Vous vous êtes également engagée à soutenir la politique des quotas de chanson française…
Oui, je suis très attachée aux quotas, qui ne sont ni obsolètes, ni surannés.Au contraire, les quotas c’est moderne.À travers eux, on défend la diversité culturelle et on habitue les auditeurs à une écoute plus exigeante qui profite aussi aux autres musiques. D’ailleurs, beaucoup de pays regardent notre système avec envie et s’en inspirent.

Le léger mieux constaté sur le marché français l’an dernier (+1 %) doit -il inciter à l’optimisme?
C’est un signe réconfortant dans une tendance difficile. Je ne crois pas qu’il faille seulement l’attribuer aux ventes de Stromae et de Daft Punk.On peut espérer enfin une stabilisation du marché après des années de récession sévère.Mais nous n’avons toujours pas trouvé un modèle économique qui permette de financer la culture à l’ère du numérique. C’est pourquoi la filière doit être soutenue.

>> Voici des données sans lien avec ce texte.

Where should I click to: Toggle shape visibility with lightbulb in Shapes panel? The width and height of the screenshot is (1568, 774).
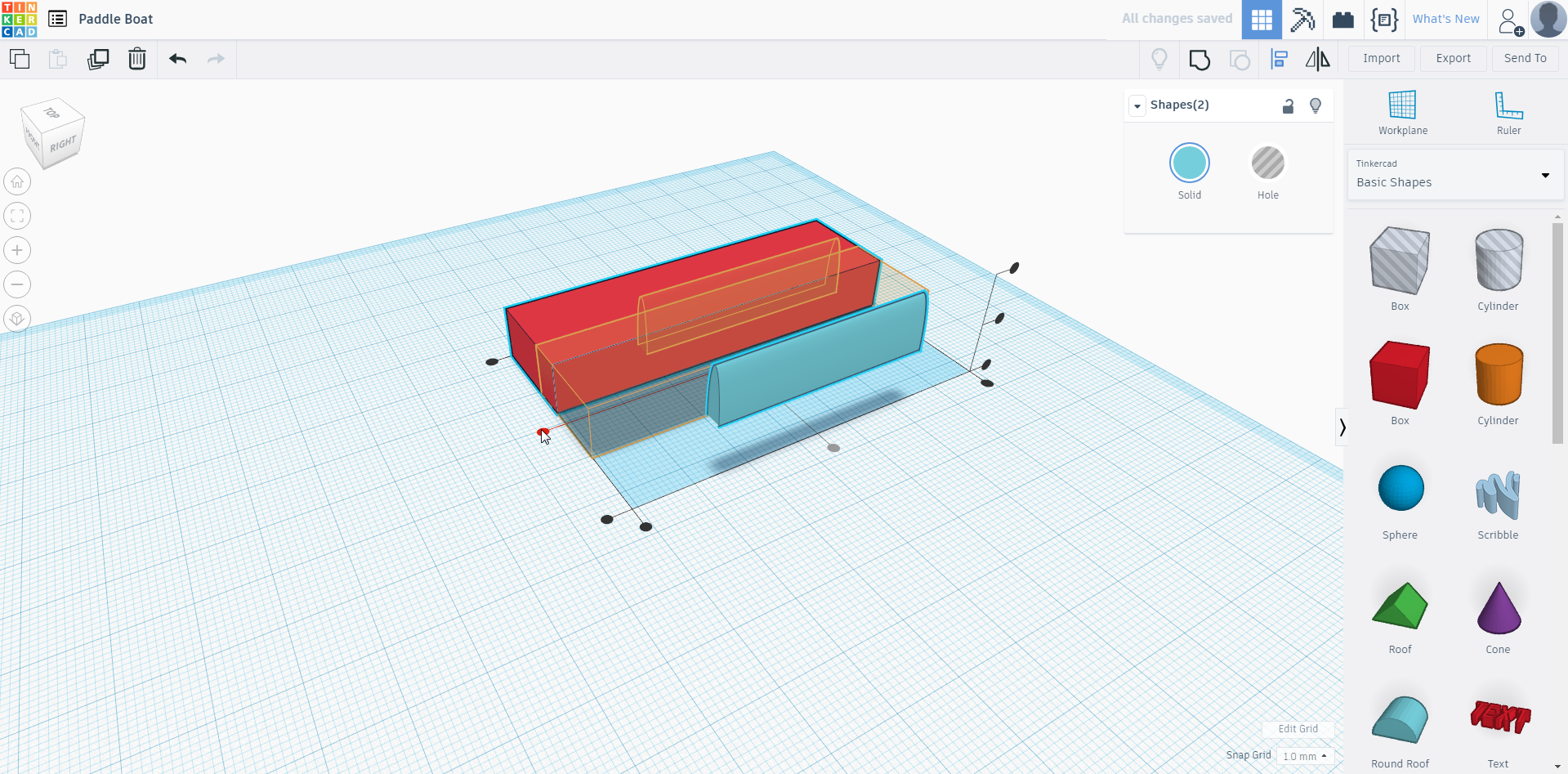[1316, 105]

Dans ce contexte, l’absence de Daft Punk aux Victoires de la Musique vous chagrine-t-elle?
C’est leur choix, il est lié à leur histoire personnelle. Je le regrette et je ne pourrais évidemment que souhaiter qu’ils soient présents. Mais quelle que soit leur décision, ils contribuent au rayonnement de la culture française dans le monde.

Quelle musique écoute madame la ministre de la Culture?
J’aime beaucoup l’album de Maître Gims et le rap français en général.C’est un genre dans lequel, quoi qu’on en dise, il y a une forte création dans l’expression de langue française.